Lo dice muy bien Andrés Valenzuela en su recuento: tenía que intervenir el mismo Neil Gaiman para que lo que parecía imposible se hiciera realidad. Y Sandman parecía ciertamente inalcanzable, lo imposible de filmar sin quitarle su alma -su sueño-, sin convertirlo en otro pálido reflejo hollywoodense de lo que fue genial en el papel. Pero si Peter Jackson pudo con Tolkien, y Gaiman es un fanático confeso de Tolkien, hasta el comic que vino a cambiar la mirada universal sobre los cuadritos podía llegar a una expresión audiovisual que le hiciera justicia.

¿Que le hiciera justicia? Vamos, The Sandman es un festín. Si tanto se habla de la calidad de algunos productos de la N roja, la serie que retrata a Morpheus y su familia viene a poner una cota altísima, que hace desear tener un televisor del tamaño de la pared para zambullirse en la experiencia. Un solo ejemplo: Dream entrando al Infierno, con esa raja de luz al fondo. Pero los ejemplos se acumulan de a puñados y puñados. Lo que hace Tom Sturridge hace temer por lo que venga en su carrera posterior. El actor londinense es Sandman, no solo en la expresividad de ese rostro aparentemente imperturbable sino por el uso de la voz, pura textura, el sonido perfecto para aquellos globitos negros de letras blancas. Cómo hará para desprenderse del aura de semejante capolavoro es algo que le quitará el sueño a su agente, pero mientras tanto solo queda disfrutarlo en cada presencia.

Pero mejor aún, cuando Sueño no está en pantalla The Sandman no baja ni medio punto. Porque la obra de Gaiman, y esa serie de ilustradores de la hostia que le dieron dimensión, escapó a los cánones habituales de DC -no por nada hubo que mandarla al sello Vertigo-, no se conformó con la ya jugosa línea argumental de los Eternos, sino que examinó de qué estamos hechos los humanos, y el desesperante panorama de una existencia sin sueños. A lo largo de sus episodios, en tramas como la de esa cafetería donde todo se va desgajando, queda claro que los protagonistas son importantes, pero por sobre todo hay una sustancia conceptual que distingue a la serie del mismo modo que distinguió al comic original. 

Esto no es una historia de superhéroes, ni mucho menos "la eterna lucha del bien contra el mal". Dream ni siquiera es especialmente simpático, más allá de su look de integrante de The Cure o poeta maldito.

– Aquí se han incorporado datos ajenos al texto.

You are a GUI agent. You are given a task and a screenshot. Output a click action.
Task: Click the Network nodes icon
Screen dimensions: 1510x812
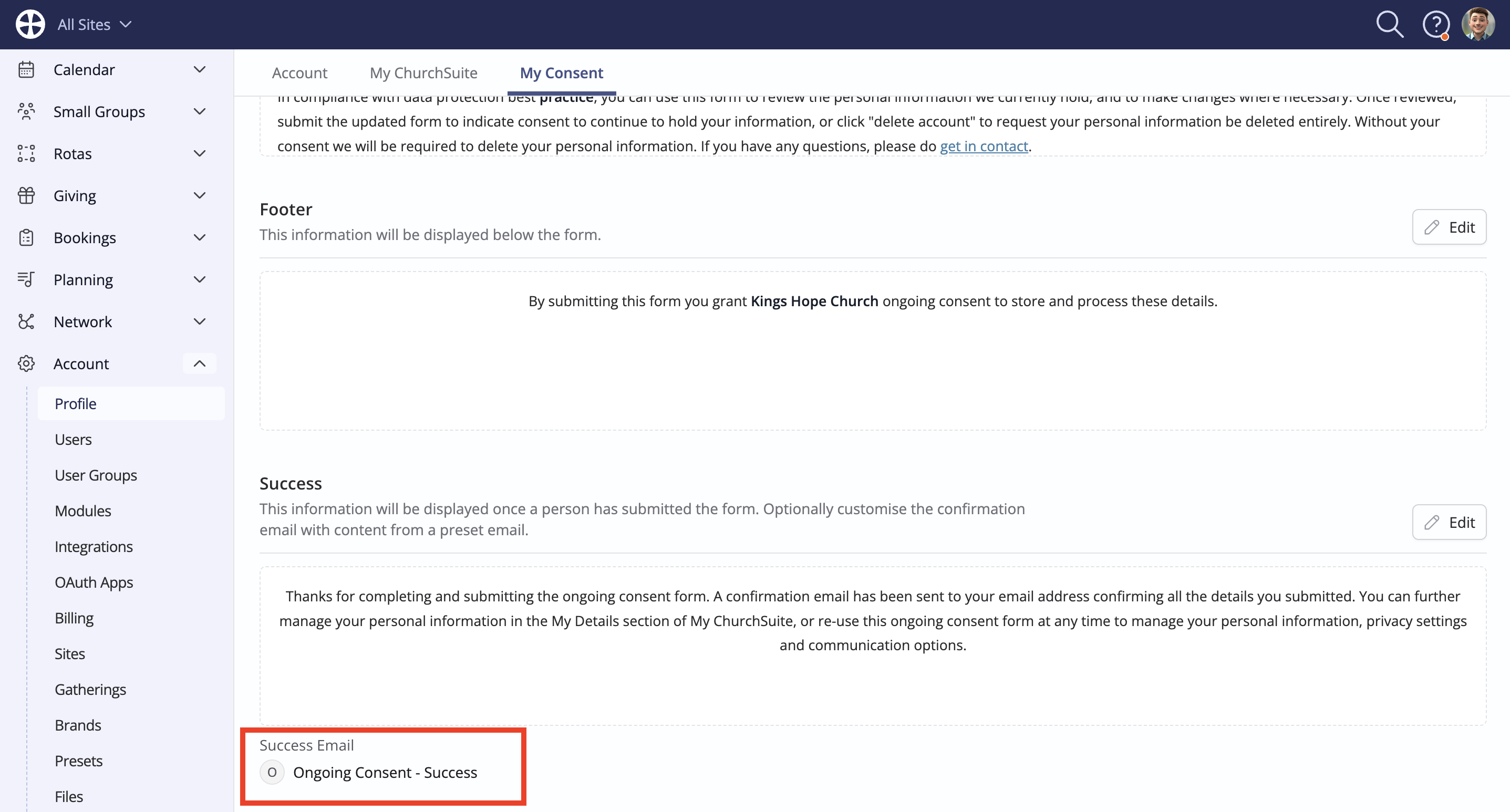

Puede ser tan cruel como el Magus o Lucifer. No está para comprender o sanar a los humanos, solo para darles el material de sueños y pesadillas que balancee su vigilia... y cuidar que los mundos no se mezclen, que tipos como el Corintio no olviden su función estrictamente onírica. Hasta Death, justo ella, es más querible que su hermanito. Las entidades extraterrenales son el vehículo de reflexiones sobre asuntos bien terrenales, incluso a contracorriente de lo habitual en la fantasía como en el caso de Hob Gadling, que en su apuesta con Morpheus no termina sintiendo la inmortalidad como una condena.

Y un valor extra: como con El señor de los anillos de Jackson, no es imprescindible haber leído el material original para fascinarse con su símil audiovisual. Y Gaiman consigue el milagro de que el producto de una plataforma siga teniendo su indisimulable marca personal. Si hubo que esperar un cuarto de siglo para que Sandman encontrara su representación perfecta es porque el autor resistió con uñas y dientes a los intentos que la banalizaban. Y sí, es un sueño. Y una pesadilla. Como la vida.